### Your goal
Somewhere in the records below is a line containing "Task: Select John Wick: Chapter 3 tile". Copy that line and everything after it through the end, unchanged.

### Records shown
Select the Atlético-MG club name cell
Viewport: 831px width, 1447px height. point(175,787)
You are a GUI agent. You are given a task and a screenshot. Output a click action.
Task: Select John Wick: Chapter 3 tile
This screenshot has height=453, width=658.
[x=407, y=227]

### Solution to the exercise
Task: Select John Wick: Chapter 3 tile
This screenshot has height=453, width=658.
[x=407, y=227]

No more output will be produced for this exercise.